╭─ TEXT

You've seen the successes of people just like you on those reality TV shows Flip This House and Flip That House. With home prices the lowest they've been in years and mortgage rates at multi-decade lows, you might be thinking of trying your hand at flipping houses. But how easy is it to buy, remodel and flip a house for a profit, or at the very least, not lose your shirt in the process?
Before jumping into this new business venture, you'll want to pause and think for a moment about what you are trying to accomplish with this home purchase. Flipping is not the "get rich quick" formula it was just a few years back. In fact, you can easily lose your hard-earned money if you're not careful and do not know exactly what you are getting into.
However, if you think through your purchase and are disciplined in your approach, residential real estate may be (no guarantees) a way for you to build your wealth over time.
Tips to get you started
Specialize: Otherwise, "you're always hunting and the learning curve is constant," says Denise Evans, a Jemison, Ala.-based real estate broker and author of several books on real estate. Focus on one type of renovation or home, and you'll become an expert at estimating the cost and time required to complete that particular renovation. What's more, you'll be top of mind when others in your market come across a house within your specialty area.

╰─

GIVEN INSTRUCTION 1
According to the house-flipping text, where is real estate broker Denise Evans based?
GIVEN INSTRUCTION 2
Continue the house-flipping text from where it stops.

╭─ DATA LINES

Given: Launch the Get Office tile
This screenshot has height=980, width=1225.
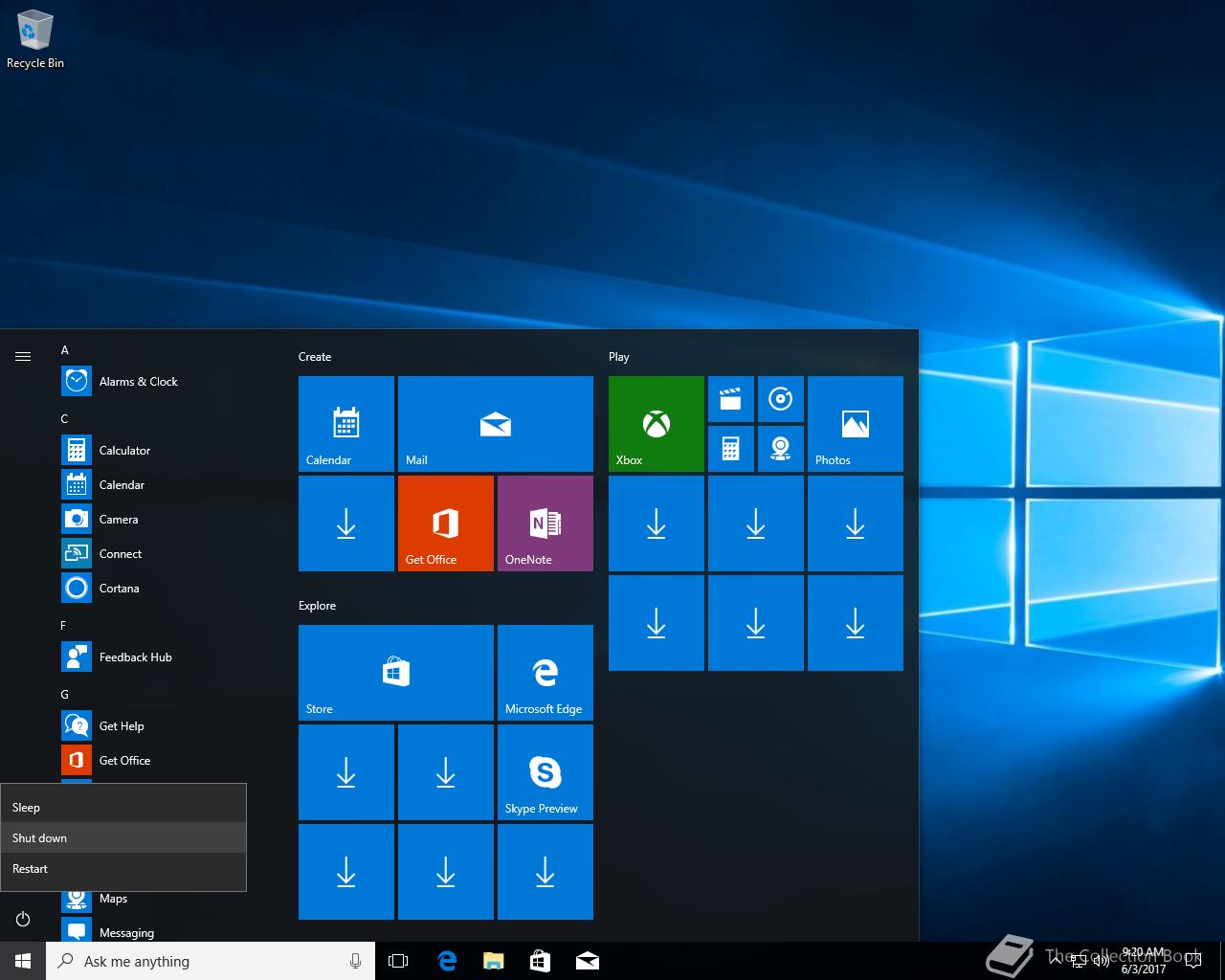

╰─

EXPECTED ANSWER 1
Jemison, Ala.

EXPECTED ANSWER 2
Begin with what you know: Start where you know the market best, advises James McClelland, president of Mack Companies, a redevelopment firm based in Tinley Park, Ill. You'll have a better understanding of the types of homes that are most in demand, and thus have the best shot at getting the highest return on your investment.
Have a plan B: What will you do if the house you bought and renovated doesn't sell? Renting is one obvious solution, but not all homes--say, those in remote areas, for example--make viable rental properties. Other options include occupying the property yourself until it sells, or cut your asking price (which unfortunately will cut into your profits).
Work with a Realtor: Sure, they will make money on your transaction, but "you need 'em" all the same, says McClelland. When it comes time to sell your property, a good Realtor can be invaluable in attracting potential homebuyers. Many Realtors also have contacts with experienced trades people who can help during the renovation process, says Elizabeth Mendenhall, a Realtor and broker, and chief executive officer with RE/MAX Boone Realty in Columbia, Mo. The hardest part for you will be factoring in the Realtor's costs.
Start with the end in mind: Before buying a house, get a good handle on its likely value, post-rehab. From this, subtract the costs you will incur to renovate it, the Realtor's commission (if you choose to work with one), as well as the profit you would like to make. The resulting figure is your purchase price. If you cannot get the house for this price, and you do not want to cut your profit margin, find another property.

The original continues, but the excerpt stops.